Voluntary Demand for CDR: A Small Market in Volume but Key in Value
The chapter focuses on voluntary demand for CDR, primarily through the voluntary carbon market (VCM). This demand is presented as an essential driver for financing atmospheric capture projects and experimenting with new technical and governance configurations, though it still represents a small fraction of the total volume of credits transacted in the VCM. The chapter shows that both conventional CDR (based primarily on forestry projects) and novel CDR have experienced significant growth in contracted emissions and issued credits, with novel CDR growing at year-over-year rates exceeding 100% from very low volumes.
By volume, conventional CDR credits clearly dominate the voluntary CDR market: afforestation, reforestation, and forest management projects concentrate essentially all contracts and the majority of issued and retired credits, with totals of 16.1–16.5 issued and 12.7–10.4 retired in 2024–2025. Novel CDR (including BECCS, biochar, DACCS, enhanced weathering, mineral products, biomass sinking, ocean alkalinity enhancement, and others) went from 8.17 contracted in 2024 to 30.2 in 2025, with between 0.62 and 1.25 issued and 0.32–0.63 retired. In terms of monetary value, however, the chapter indicates that the value of novel CDR contracts likely exceeds several times the total value of all VCM transactions in 2024, estimated at about 535 million USD, due to the high prices of these credits and the importance of novel CDR in the climate innovation narrative.
Market Structure: Geographic Concentration and Dependence
A fundamental characteristic highlighted in Chapter 4 is concentration both geographically and by type of buyer. Latin America and the Caribbean host 47% of all CDR credit projects and 74% of conventional CDR projects, reflecting the region’s centrality in forestry, peatland, and wetland projects. Europe, on its part, leads in novel CDR, hosting 48% of all projects of this type, linked to technologies such as biochar, BECCS, DACCS, and mineral products. This territorial concentration implies that changes in policies or economic-environmental conditions in a few regions can disproportionately affect the global supply of CDR credits.

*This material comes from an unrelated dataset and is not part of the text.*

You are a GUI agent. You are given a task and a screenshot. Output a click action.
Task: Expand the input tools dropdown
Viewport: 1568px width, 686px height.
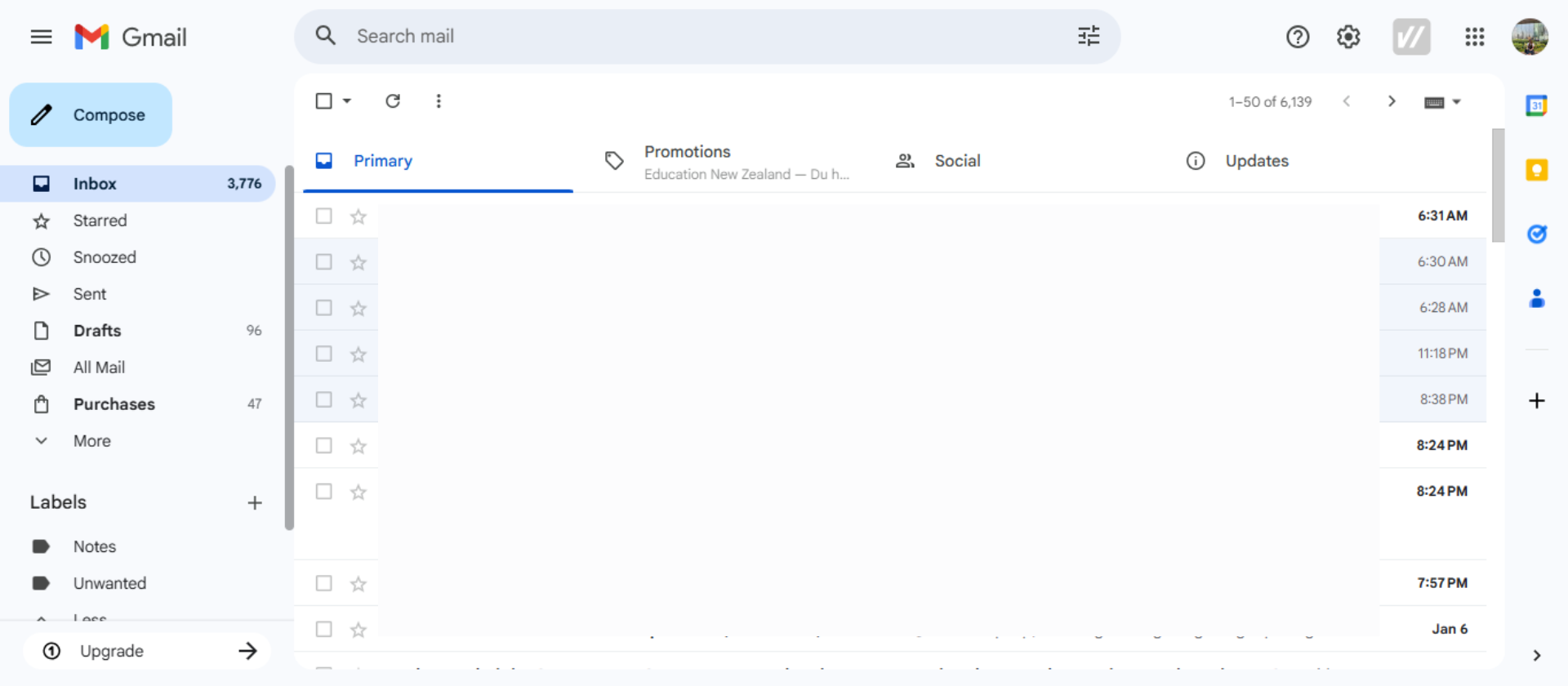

The concentration by type of buyer is even more pronounced. The chapter notes that demand for novel CDR is dominated by a very small set of companies, highlighting that Microsoft acquired more than 80% of all novel CDR credits transacted in 2024–2025. This reliance on one or a few large buyers constitutes a critical vulnerability: any adjustment in their purchasing programs—such as the potential pause in acquisitions reported in April 2026—directly impacts the scaling pace of CDR. The report concludes that for CDR to reach levels consistent with Paris Agreement scenarios, it will be necessary to diversify both the buyer base and demand sources, incorporating mandatory mechanisms and emissions trading systems.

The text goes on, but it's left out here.